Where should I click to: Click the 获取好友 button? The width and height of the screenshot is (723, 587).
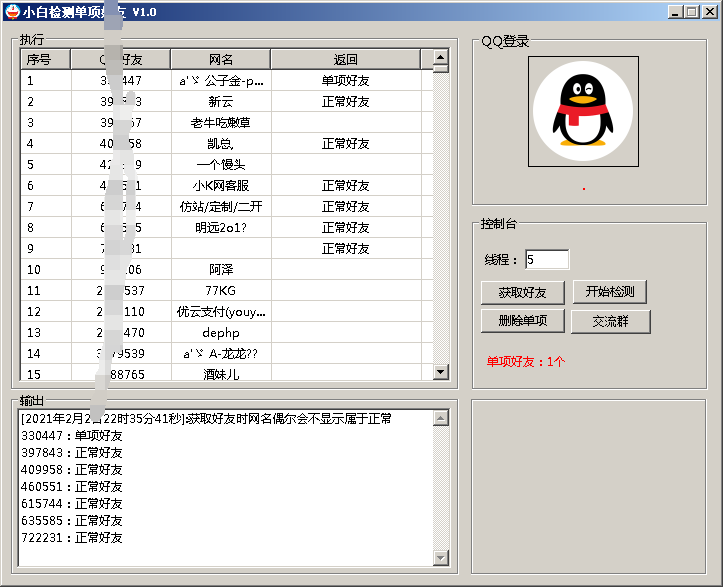tap(522, 292)
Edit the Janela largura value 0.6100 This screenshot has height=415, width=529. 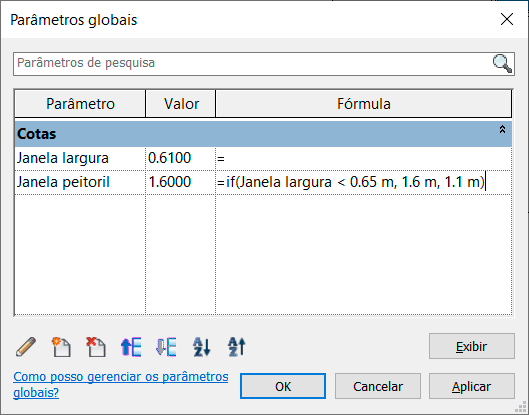point(180,158)
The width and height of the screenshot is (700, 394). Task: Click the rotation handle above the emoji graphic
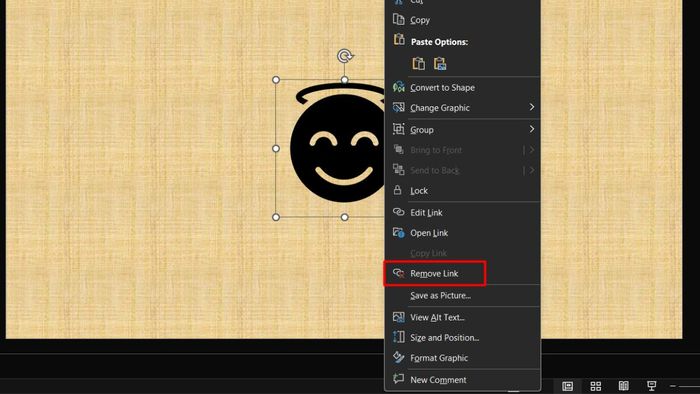point(345,56)
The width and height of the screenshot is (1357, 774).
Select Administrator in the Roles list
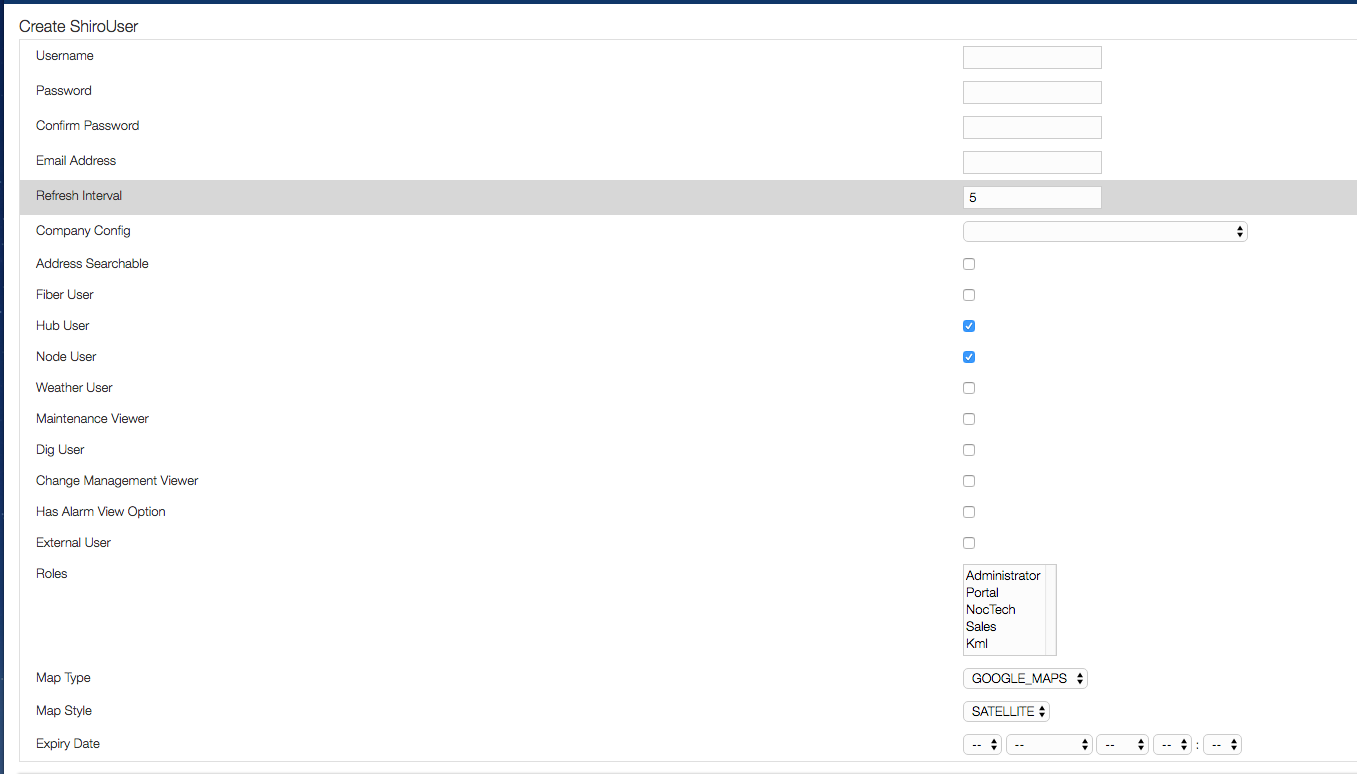pos(1002,576)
- - -
# WHAT YOU SHOULD DO
Put the lines of the rows, starting at the line that contains "The width and height of the screenshot is (1357, 774)." and ending with the last line of the rows, into a JSON list of strings, one string per line, skipping blank lines. Leave the pictures out of the answer.

# WRITTEN REPLY
[
  "The width and height of the screenshot is (1357, 774).",
  "Select Administrator in the Roles list",
  "pos(1002,576)"
]